**EXTRAIT CHOISI**:
La première étude publiée par Serge Caillet sur le sujet date des années 1980. Cette nouvelle édition, très largement augmentée, doit être considérée comme un nouveau livre tant les apports nouveaux sont nombreux, ce qui se traduit dans le titre, nous sommes passés des « Sârs de la FUDOSI » aux « Sârs de la Rose-Croix » et d’un sujet restreint à un sujet plus vaste qui est le rosicrucianisme.
L’enjeu n’est pas seulement historique mais concerne la nature et la finalité de ces mouvements :
« Il est vrai, nous dit Serge Caillet, que la question des origines historiques, et des filiations qu’elles impliquent ou réfutent, embarrasse souvent, quand elle ne la travestit pas, l’historiographie des sociétés réputées secrètes. Or, si ces questions sont légitimes pour l’historien, elles ne le sont pas moins pour les hommes et les femmes de désir que séduisent ou appellent les voies initiatiques que perpétuent ou incarnent aujourd’hui maintes écoles, sous l’étendard de la Rose-Croix. Raison de plus de les poser sans crainte, avec le double souci, autant que faire se peut, de distinguer la fable de l’histoire, sans nous départir jamais d’une réflexion philosophique ou théosophique qui, par nature, les éclaire l’une et l’autre, parce qu’elle les transcende. »

**TÂCHES À RÉALISER**:
1. Selon l'extrait choisi, à quelle période remonte la première étude que Serge Caillet a publiée sur le sujet ?
2. Prolongez le texte consacré à l'ouvrage de Serge Caillet sur les Sârs de la Rose-Croix, en reprenant après sa dernière phrase.

**DONNÉES FOURNIES**:
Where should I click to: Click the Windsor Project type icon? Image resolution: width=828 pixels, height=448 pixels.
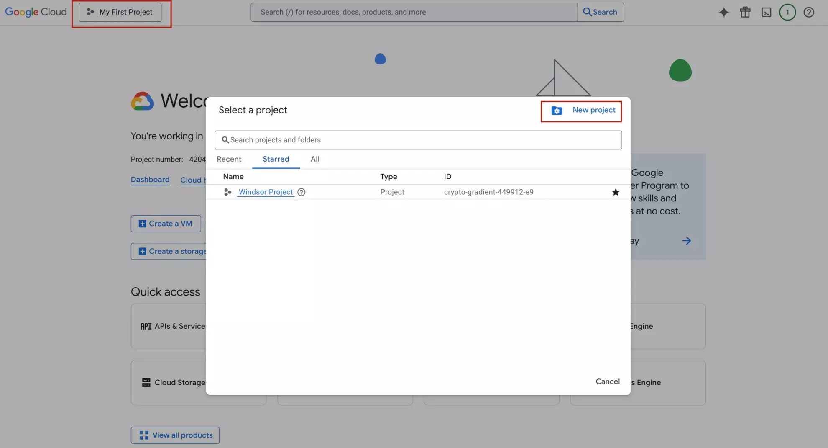click(227, 192)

**RÉSULTATS PAR TÂCHE**:
1. Elle date des années 1980.

2.
Serge Caillet a conservé avec raison la préface de Robert Amadou à la première édition, non seulement en raison des deux pièces originales, inédites à l’époque, annexées à la préface mais en raison de son orientation. C’est une compréhension de la scène ésotérique européenne et occidentale que permet l’analyse des fonctionnements et dysfonctionnements des deux fédérations d’ordres initiatiques de l’époque, la FUDOSI et la FUDOSFI rivale. Le lecteur ne peut que constater que les finalités initiatiques sont rapidement submergées par les querelles personnelles et les jeux égotiques. Elles n’en demeurent pas moins toujours présentes.
C’est bien de personnes dont il est question avant tout. Serge Caillet nous présente les acteurs principaux des organisations initiatiques qui ont animé peu ou prou cette scène ésotérique si agitée dans les premières décennies du XXème siècle. Les Dantinne, Mallinger, Péladan, Lewis, Papus, Guaita, Sémélas, Dupré et autres conduisirent les destinées de l’Ordre Kabbalistique de la Rose-Croix, des Frères d’Orient, de l’Ordre du Lys et de l’Aigle, de la Fraternité des Polaires, de l’AMORC, des ordres pythagoriciens, etc.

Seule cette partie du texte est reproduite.